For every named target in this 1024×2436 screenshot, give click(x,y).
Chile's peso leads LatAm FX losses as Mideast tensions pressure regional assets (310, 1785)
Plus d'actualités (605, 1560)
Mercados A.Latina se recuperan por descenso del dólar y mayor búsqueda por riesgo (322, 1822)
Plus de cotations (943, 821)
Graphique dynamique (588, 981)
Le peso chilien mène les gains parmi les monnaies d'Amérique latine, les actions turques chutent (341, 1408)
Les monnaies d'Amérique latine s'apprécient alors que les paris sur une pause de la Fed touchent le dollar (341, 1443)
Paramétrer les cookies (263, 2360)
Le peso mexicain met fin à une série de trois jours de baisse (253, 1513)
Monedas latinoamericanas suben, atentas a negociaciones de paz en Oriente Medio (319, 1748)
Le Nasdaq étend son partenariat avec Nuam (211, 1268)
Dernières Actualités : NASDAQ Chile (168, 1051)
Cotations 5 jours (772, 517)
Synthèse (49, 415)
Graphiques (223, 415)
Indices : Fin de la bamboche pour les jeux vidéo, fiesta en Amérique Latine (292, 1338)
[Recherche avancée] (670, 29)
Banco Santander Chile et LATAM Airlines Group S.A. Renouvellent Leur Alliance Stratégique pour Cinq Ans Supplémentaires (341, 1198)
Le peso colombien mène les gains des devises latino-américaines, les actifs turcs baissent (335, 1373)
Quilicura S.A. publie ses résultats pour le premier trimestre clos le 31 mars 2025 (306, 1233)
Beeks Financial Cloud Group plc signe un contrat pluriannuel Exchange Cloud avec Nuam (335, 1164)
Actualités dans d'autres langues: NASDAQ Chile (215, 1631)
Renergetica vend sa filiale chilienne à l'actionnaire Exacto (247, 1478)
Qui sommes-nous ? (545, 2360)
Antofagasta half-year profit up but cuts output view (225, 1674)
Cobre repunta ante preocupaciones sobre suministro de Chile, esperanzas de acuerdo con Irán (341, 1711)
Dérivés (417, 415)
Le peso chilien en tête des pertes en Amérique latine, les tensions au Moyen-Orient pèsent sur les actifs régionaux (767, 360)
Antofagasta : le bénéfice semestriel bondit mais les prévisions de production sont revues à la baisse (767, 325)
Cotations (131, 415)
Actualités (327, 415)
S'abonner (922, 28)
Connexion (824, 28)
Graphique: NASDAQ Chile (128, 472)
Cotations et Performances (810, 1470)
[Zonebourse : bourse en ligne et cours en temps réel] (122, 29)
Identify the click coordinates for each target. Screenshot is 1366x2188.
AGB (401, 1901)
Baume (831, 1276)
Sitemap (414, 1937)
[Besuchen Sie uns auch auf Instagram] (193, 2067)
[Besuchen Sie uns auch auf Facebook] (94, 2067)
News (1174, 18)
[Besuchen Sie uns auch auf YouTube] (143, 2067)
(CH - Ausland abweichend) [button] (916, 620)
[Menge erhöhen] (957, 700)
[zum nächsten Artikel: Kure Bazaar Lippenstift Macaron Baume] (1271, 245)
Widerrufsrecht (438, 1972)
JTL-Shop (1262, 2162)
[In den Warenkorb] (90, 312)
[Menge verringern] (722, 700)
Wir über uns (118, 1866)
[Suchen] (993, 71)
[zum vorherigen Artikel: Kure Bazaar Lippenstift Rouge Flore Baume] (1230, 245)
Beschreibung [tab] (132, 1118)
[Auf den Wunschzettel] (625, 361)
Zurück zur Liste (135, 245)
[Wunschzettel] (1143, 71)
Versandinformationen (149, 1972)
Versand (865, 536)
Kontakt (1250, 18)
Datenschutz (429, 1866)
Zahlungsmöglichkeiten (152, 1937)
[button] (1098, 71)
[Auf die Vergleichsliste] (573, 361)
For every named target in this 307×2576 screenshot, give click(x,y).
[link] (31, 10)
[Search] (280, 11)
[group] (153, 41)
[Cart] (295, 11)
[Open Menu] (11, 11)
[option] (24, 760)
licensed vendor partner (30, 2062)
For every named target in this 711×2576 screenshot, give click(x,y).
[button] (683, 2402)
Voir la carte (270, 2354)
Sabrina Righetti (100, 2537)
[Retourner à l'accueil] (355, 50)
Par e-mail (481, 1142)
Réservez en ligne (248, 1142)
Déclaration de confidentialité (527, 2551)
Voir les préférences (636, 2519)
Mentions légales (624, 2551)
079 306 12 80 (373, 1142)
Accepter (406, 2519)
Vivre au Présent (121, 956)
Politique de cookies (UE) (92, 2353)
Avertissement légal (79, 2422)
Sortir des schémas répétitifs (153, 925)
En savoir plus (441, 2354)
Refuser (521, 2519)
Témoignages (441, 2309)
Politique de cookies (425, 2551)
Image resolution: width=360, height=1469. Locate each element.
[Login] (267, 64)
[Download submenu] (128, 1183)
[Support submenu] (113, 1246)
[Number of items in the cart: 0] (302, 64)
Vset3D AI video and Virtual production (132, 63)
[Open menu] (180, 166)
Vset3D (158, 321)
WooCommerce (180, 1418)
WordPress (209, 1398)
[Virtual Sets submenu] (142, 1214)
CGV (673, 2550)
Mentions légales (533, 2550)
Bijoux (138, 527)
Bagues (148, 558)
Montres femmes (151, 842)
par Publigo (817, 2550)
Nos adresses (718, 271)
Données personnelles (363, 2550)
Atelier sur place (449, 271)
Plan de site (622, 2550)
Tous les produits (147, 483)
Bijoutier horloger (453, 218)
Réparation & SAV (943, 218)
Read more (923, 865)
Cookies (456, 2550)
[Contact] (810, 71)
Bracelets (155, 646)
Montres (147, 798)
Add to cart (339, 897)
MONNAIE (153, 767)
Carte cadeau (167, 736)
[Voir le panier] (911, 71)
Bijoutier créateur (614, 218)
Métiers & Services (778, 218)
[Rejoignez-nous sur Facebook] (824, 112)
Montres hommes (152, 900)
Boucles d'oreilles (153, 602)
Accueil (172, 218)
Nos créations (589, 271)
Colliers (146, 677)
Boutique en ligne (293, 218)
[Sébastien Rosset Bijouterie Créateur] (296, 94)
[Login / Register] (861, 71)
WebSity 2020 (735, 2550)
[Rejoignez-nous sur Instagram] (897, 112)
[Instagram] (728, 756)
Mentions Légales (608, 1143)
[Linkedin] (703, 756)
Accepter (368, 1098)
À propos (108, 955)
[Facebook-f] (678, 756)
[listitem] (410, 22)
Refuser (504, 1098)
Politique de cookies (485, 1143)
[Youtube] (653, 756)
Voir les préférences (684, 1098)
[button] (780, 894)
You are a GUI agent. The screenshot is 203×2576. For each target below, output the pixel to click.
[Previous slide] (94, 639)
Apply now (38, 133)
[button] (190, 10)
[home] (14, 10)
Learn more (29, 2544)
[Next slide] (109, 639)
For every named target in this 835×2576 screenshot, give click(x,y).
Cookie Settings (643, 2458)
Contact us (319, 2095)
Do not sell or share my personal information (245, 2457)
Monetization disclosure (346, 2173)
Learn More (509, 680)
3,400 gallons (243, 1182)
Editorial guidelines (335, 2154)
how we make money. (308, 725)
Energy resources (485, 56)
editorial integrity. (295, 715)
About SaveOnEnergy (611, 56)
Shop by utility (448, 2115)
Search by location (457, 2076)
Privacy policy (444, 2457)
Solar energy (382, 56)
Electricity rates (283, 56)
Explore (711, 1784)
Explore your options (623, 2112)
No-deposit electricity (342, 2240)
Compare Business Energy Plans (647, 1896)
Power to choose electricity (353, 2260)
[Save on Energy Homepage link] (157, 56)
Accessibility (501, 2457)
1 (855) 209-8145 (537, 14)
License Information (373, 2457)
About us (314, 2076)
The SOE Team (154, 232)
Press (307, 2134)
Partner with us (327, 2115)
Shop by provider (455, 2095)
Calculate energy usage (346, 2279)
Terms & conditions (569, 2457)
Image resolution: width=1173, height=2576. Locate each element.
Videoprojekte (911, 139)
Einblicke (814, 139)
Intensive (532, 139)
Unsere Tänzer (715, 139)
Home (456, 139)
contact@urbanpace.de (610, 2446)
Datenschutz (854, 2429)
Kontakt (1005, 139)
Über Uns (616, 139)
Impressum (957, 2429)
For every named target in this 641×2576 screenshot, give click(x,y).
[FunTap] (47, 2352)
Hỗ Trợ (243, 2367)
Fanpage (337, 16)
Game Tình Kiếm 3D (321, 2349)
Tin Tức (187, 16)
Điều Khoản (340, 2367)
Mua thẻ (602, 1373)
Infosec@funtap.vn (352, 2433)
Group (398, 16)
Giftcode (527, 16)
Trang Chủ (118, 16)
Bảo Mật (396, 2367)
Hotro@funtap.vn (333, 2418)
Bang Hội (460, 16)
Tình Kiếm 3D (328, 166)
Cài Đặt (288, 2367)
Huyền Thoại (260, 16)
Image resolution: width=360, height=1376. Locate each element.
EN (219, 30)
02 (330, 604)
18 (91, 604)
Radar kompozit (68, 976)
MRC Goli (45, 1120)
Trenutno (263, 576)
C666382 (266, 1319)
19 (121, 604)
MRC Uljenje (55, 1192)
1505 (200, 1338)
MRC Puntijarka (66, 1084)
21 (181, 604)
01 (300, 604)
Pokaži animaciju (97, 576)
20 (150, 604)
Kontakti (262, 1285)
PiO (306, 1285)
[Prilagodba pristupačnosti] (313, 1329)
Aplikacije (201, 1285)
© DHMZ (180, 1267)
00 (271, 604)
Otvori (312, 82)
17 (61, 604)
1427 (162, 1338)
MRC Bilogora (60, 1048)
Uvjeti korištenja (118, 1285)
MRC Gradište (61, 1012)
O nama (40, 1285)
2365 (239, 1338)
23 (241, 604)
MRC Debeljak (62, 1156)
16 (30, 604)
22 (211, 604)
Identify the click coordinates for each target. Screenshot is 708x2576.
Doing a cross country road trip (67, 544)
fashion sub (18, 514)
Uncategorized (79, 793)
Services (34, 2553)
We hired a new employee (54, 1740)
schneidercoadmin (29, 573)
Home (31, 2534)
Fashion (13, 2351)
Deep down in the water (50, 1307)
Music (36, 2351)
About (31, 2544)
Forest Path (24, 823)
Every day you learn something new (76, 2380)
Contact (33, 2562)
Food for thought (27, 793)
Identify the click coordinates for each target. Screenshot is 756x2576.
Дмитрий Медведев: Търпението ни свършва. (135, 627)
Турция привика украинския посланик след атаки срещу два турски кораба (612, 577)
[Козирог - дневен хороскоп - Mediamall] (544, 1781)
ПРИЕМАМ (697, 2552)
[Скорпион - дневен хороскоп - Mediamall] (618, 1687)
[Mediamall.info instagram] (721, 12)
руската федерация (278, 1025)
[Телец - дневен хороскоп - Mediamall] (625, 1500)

◆ ◆ ◆

Out of the data above, give again only the lines starting at the one holding "Politique de cookies (425, 2551)" and ending at the one holding "Montres femmes (151, 842)", unchanged.

**Solution below**
Politique de cookies (425, 2551)
Image resolution: width=360, height=1469. Locate each element.
[Login] (267, 64)
[Download submenu] (128, 1183)
[Support submenu] (113, 1246)
[Number of items in the cart: 0] (302, 64)
Vset3D AI video and Virtual production (132, 63)
[Open menu] (180, 166)
Vset3D (158, 321)
WooCommerce (180, 1418)
WordPress (209, 1398)
[Virtual Sets submenu] (142, 1214)
CGV (673, 2550)
Mentions légales (533, 2550)
Bijoux (138, 527)
Bagues (148, 558)
Montres femmes (151, 842)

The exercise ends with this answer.